_ABOUT THIS TASK_
Your task is to print, exactly and only, the lines from the start of the entries below through the line with "Menu (45, 251)". Include both ends, but skip the pictures.

---------- INFORMATION

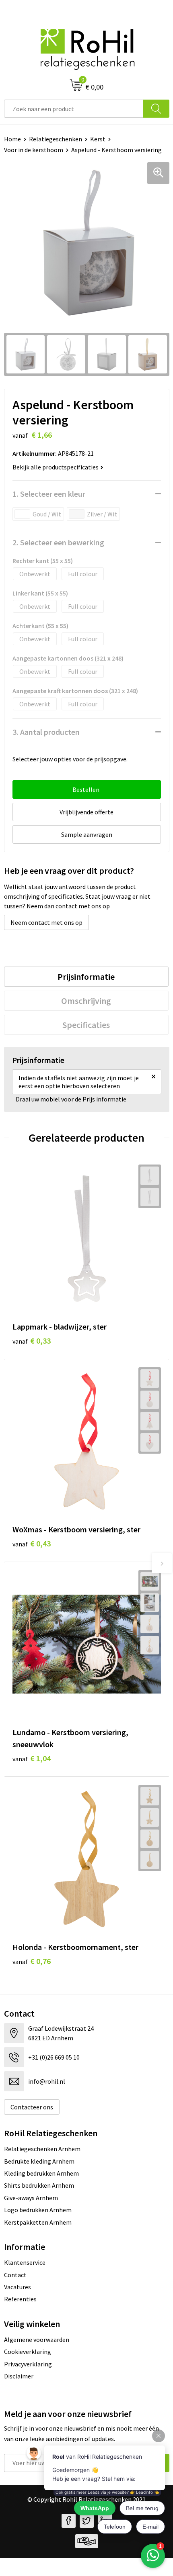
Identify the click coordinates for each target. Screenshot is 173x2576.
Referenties (20, 2299)
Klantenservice (24, 2262)
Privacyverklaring (28, 2364)
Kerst (97, 139)
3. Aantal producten (46, 732)
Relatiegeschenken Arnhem (42, 2149)
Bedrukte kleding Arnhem (39, 2161)
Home (12, 139)
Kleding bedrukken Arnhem (41, 2173)
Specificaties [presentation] (86, 1024)
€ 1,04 (31, 1758)
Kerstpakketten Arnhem (38, 2222)
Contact (15, 2275)
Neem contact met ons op (46, 922)
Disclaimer (18, 2376)
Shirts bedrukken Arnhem (39, 2185)
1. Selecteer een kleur (48, 494)
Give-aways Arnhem (31, 2198)
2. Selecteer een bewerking (58, 542)
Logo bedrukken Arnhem (38, 2210)
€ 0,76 (31, 1961)
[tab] (86, 977)
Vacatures (17, 2287)
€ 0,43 (31, 1543)
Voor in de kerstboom (33, 150)
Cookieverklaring (27, 2352)
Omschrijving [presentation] (86, 1000)
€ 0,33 (31, 1341)
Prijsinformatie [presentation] (86, 976)
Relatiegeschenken (55, 139)
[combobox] (74, 109)
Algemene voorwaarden (36, 2339)
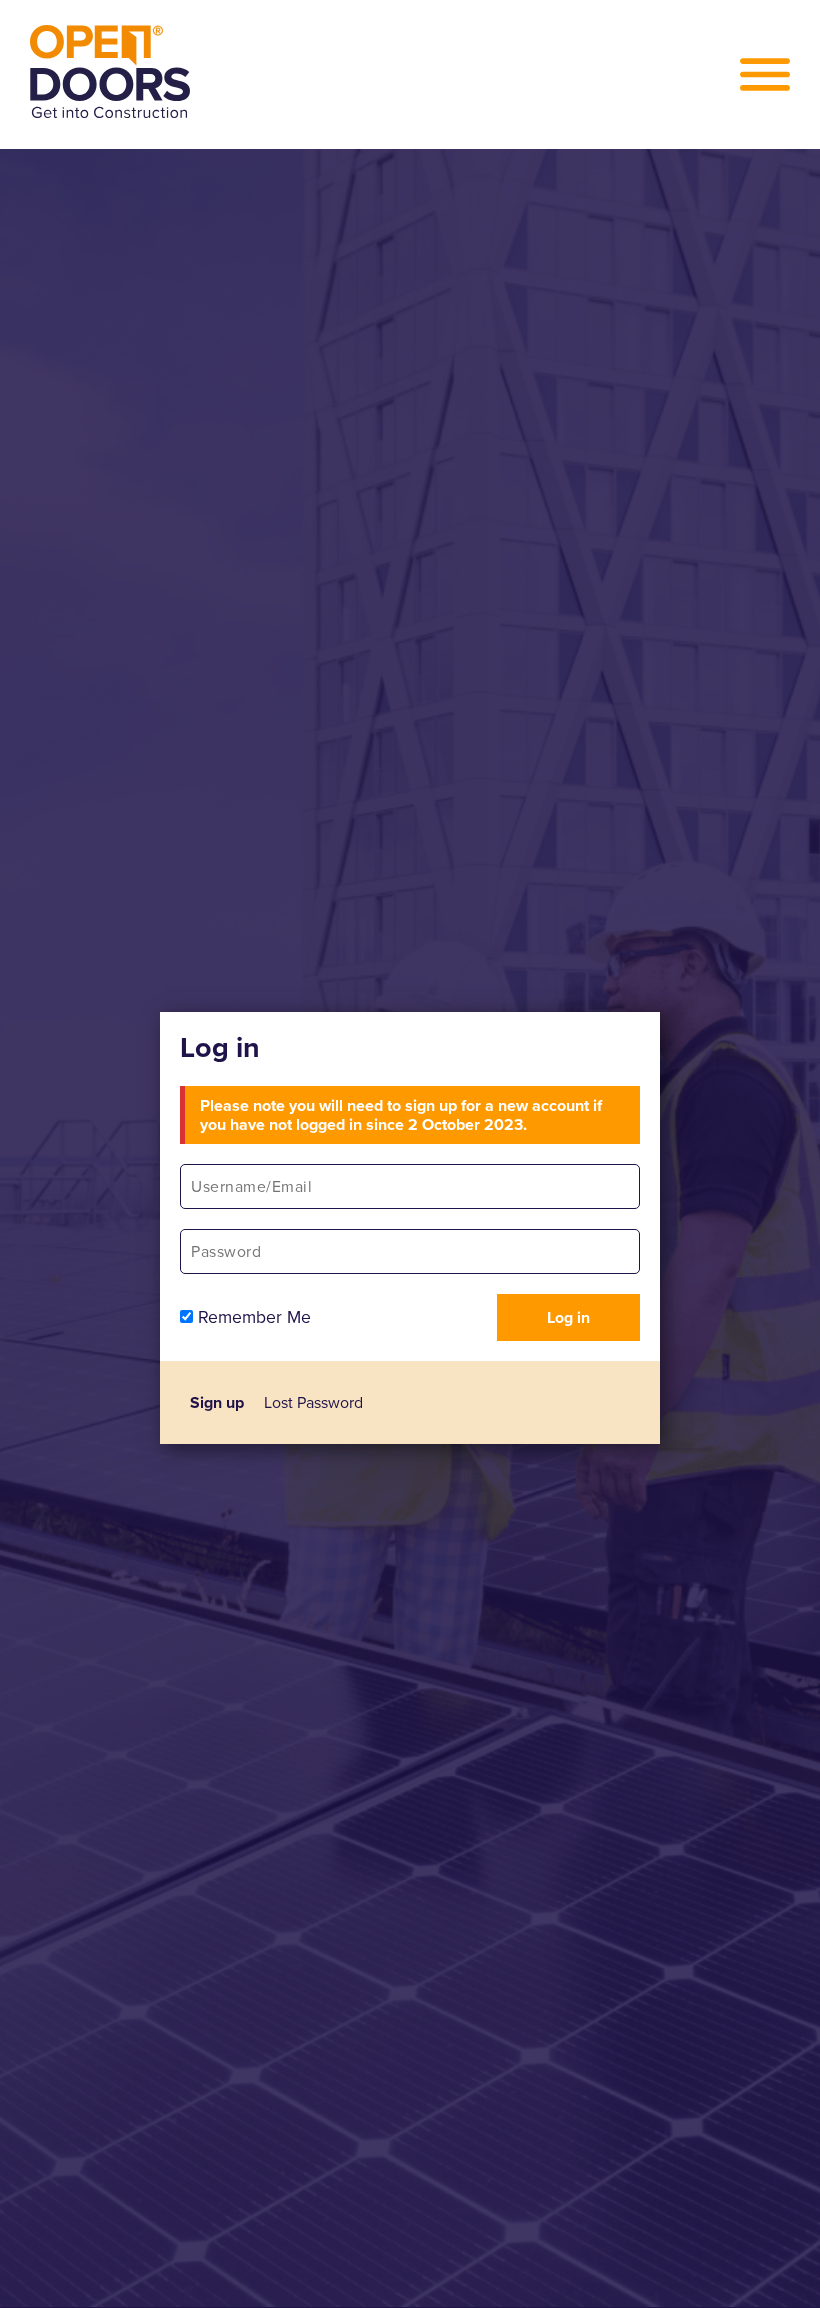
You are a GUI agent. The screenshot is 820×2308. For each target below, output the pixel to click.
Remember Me (252, 1317)
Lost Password (313, 1402)
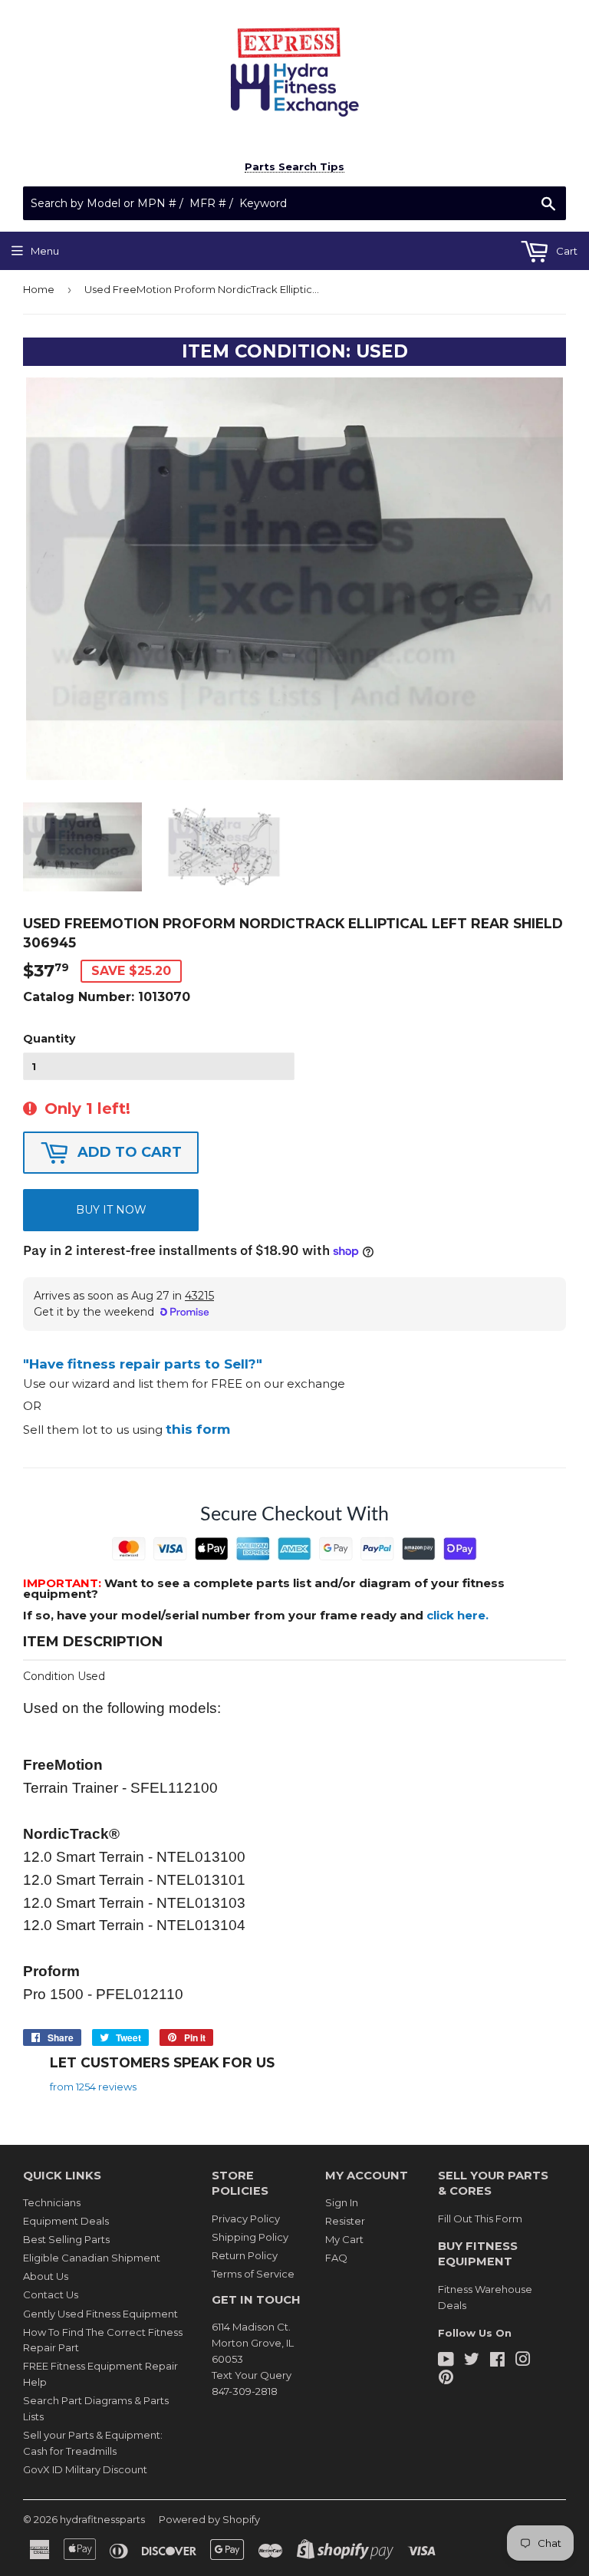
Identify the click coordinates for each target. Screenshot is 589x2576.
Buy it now (111, 1210)
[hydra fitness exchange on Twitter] (471, 2361)
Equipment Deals (66, 2221)
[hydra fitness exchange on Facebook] (497, 2361)
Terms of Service (253, 2274)
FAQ (336, 2258)
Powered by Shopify (209, 2519)
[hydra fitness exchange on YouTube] (446, 2361)
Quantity (49, 1039)
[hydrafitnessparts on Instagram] (523, 2361)
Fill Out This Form (480, 2218)
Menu (45, 251)
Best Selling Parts (66, 2239)
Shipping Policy (250, 2237)
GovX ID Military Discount (85, 2469)
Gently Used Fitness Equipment (100, 2314)
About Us (45, 2276)
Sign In (341, 2202)
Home (38, 289)
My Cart (344, 2239)
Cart (565, 251)
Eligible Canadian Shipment (91, 2258)
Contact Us (50, 2294)
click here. (457, 1615)
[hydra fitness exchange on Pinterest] (446, 2379)
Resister (345, 2221)
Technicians (52, 2202)
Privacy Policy (246, 2218)
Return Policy (245, 2255)
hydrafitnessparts (102, 2519)
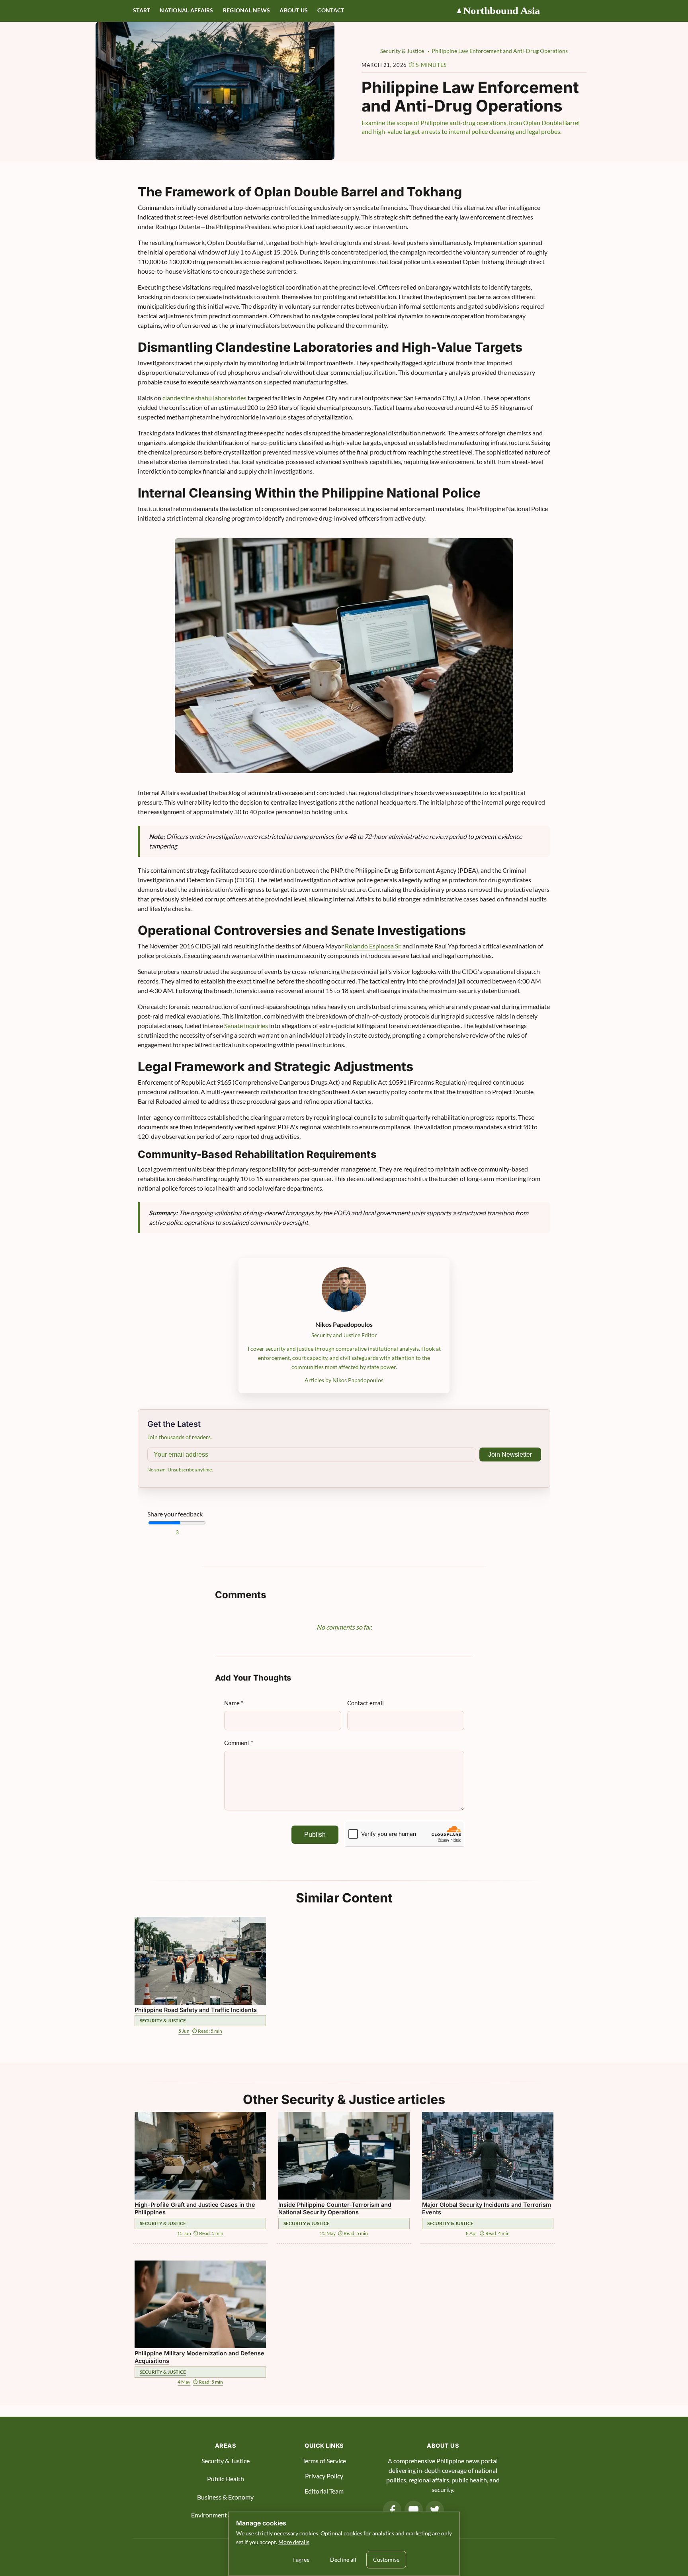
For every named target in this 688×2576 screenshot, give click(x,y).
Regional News (246, 10)
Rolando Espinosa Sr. (373, 946)
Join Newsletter (510, 1454)
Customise (386, 2559)
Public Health (225, 2478)
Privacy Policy (324, 2476)
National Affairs (186, 10)
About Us (294, 10)
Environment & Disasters (225, 2515)
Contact (330, 10)
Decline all (343, 2559)
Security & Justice (225, 2460)
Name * (233, 1702)
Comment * (238, 1742)
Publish (315, 1834)
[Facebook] (392, 2510)
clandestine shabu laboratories (204, 398)
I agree (301, 2559)
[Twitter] (435, 2510)
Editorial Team (324, 2491)
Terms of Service (324, 2460)
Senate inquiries (246, 1025)
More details (293, 2542)
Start (141, 10)
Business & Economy (225, 2497)
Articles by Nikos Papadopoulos (344, 1380)
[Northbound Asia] (505, 11)
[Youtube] (414, 2510)
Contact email (365, 1702)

--------------------

_TASK ANSWER_
Identify the click coordinates for each target. Screenshot is 173x2576.
Referenties (20, 2299)
Klantenservice (24, 2262)
Privacyverklaring (28, 2364)
Kerst (97, 139)
3. Aantal producten (46, 732)
Relatiegeschenken Arnhem (42, 2149)
Bedrukte kleding Arnhem (39, 2161)
Home (12, 139)
Kleding bedrukken Arnhem (41, 2173)
Specificaties [presentation] (86, 1024)
€ 1,04 (31, 1758)
Kerstpakketten Arnhem (38, 2222)
Contact (15, 2275)
Neem contact met ons op (46, 922)
Disclaimer (18, 2376)
Shirts bedrukken Arnhem (39, 2185)
1. Selecteer een kleur (48, 494)
Give-aways Arnhem (31, 2198)
2. Selecteer een bewerking (58, 542)
Logo bedrukken Arnhem (38, 2210)
€ 0,76 (31, 1961)
[tab] (86, 977)
Vacatures (17, 2287)
€ 0,43 (31, 1543)
Voor in de kerstboom (33, 150)
Cookieverklaring (27, 2352)
Omschrijving [presentation] (86, 1000)
€ 0,33 (31, 1341)
Prijsinformatie [presentation] (86, 976)
Relatiegeschenken (55, 139)
[combobox] (74, 109)
Algemene voorwaarden (36, 2339)
You are a GUI agent. The screenshot is 820×2308. For each target below, output the pixel to click.
Remember Me (252, 1317)
Lost Password (313, 1402)
Identify the click coordinates for each target. Screenshot is 589x2576.
Buy it now (111, 1210)
[hydra fitness exchange on Twitter] (471, 2361)
Equipment Deals (66, 2221)
[hydra fitness exchange on Facebook] (497, 2361)
Terms of Service (253, 2274)
FAQ (336, 2258)
Powered by Shopify (209, 2519)
[hydra fitness exchange on YouTube] (446, 2361)
Quantity (49, 1039)
[hydrafitnessparts on Instagram] (523, 2361)
Fill Out This Form (480, 2218)
Menu (45, 251)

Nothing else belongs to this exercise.